Bloomfield Hills Township, MI (Best E Casino) - Who is the only player to register a top-10 finish in each of the season's first three major championship?
That would be the tall Swede, Robert Karlsson.
He tied for eighth at the Masters, shared fourth at the U.S. Open at Torrey Pines and last month, Karlsson used a final-round 69 to get into a tie for seventh at the British Open Championship.
Karlsson shot a two-under 68 on Thursday and shares the early lead at the PGA Championship.
So it must have been all of the success he's accumulated all year that propelled him to the top of the leaderboard, correct? That had to be the thought process, right?
"To forget about those three top eights, that's the most important thing," he said.
What?
"This has nothing to do with the other three," Karlsson explained. "If you look at the other three, obviously I'm really, really ecstatic about the way I played at the U.S. Open and Masters, and the British Open just sort of happened when the weather came up on the last day. I don't think I've ever been so good in the lounge at the airport before."
Fair enough.
Karlsson is 22nd in the world rankings and played on the last European Ryder Cup team. He owns seven victories on the European Tour, and although he might not be a household name in the U.S., Karlsson's a big-time player in the world of golf.

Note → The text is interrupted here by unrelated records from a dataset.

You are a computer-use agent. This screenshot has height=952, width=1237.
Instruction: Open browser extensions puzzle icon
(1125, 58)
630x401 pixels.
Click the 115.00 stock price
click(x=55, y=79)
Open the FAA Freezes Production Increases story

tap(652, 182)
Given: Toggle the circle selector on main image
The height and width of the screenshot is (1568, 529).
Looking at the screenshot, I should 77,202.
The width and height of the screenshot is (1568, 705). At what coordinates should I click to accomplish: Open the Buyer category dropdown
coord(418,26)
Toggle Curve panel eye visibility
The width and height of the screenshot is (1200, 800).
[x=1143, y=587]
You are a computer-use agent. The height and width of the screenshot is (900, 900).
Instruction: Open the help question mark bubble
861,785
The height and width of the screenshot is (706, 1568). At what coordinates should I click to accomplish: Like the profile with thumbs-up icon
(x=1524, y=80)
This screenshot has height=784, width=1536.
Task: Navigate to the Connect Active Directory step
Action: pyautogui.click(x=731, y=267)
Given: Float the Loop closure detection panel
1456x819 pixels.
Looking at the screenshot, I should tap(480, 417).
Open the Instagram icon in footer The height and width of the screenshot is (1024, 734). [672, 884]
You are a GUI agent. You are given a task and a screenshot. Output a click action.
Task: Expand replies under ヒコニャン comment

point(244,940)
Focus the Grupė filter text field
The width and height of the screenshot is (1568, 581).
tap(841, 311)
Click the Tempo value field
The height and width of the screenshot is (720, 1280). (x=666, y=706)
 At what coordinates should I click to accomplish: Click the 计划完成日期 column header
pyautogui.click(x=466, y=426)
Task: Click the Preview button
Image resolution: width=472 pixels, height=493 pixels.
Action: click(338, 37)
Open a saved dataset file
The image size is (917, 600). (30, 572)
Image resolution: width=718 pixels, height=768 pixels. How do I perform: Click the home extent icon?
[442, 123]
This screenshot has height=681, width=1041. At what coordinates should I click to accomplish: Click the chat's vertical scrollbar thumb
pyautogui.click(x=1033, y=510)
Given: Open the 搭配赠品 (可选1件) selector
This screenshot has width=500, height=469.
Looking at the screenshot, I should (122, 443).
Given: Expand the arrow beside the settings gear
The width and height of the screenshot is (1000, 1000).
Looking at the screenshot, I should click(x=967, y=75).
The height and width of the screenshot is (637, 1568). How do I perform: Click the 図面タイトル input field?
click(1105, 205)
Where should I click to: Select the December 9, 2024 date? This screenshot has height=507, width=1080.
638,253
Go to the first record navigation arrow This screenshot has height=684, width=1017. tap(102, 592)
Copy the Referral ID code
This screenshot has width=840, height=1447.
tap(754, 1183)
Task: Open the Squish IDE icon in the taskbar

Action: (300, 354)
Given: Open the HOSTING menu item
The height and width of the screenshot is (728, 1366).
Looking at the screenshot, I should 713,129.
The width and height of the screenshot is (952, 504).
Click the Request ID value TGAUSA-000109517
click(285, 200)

The 6-foot-4 Swede has not missed a cut anywhere in the world this year. He hasn't finished outside the top 20 since a tie for 30th at the WGC-CA Championship in mid-March.
Karlsson is almost assured to be part of Nick Faldo's Ryder Cup team next month and now, at Oakland Hills, Karlsson can earn major championship win No. 1.
Karlsson did not get off to the kind of start one expects from a leader. He double-bogeyed the first, but then rattled off three consecutive birdies from the second. He added birdies at six and eight and found himself three-under par.
When Karlsson birdied No. 11, he was the only competitor at four-under par. Unfortunately, an errant lob-wedge at 14 and a couple of trips to bunkers at 15 both led to bogeys.
He parred out to get in at minus-two.
While Karlsson's in the hunt for his first major, it's still early. Just don't ask him to think too highly of his 2008 major year.
"Well, Tiger's not playing all of them, is he?"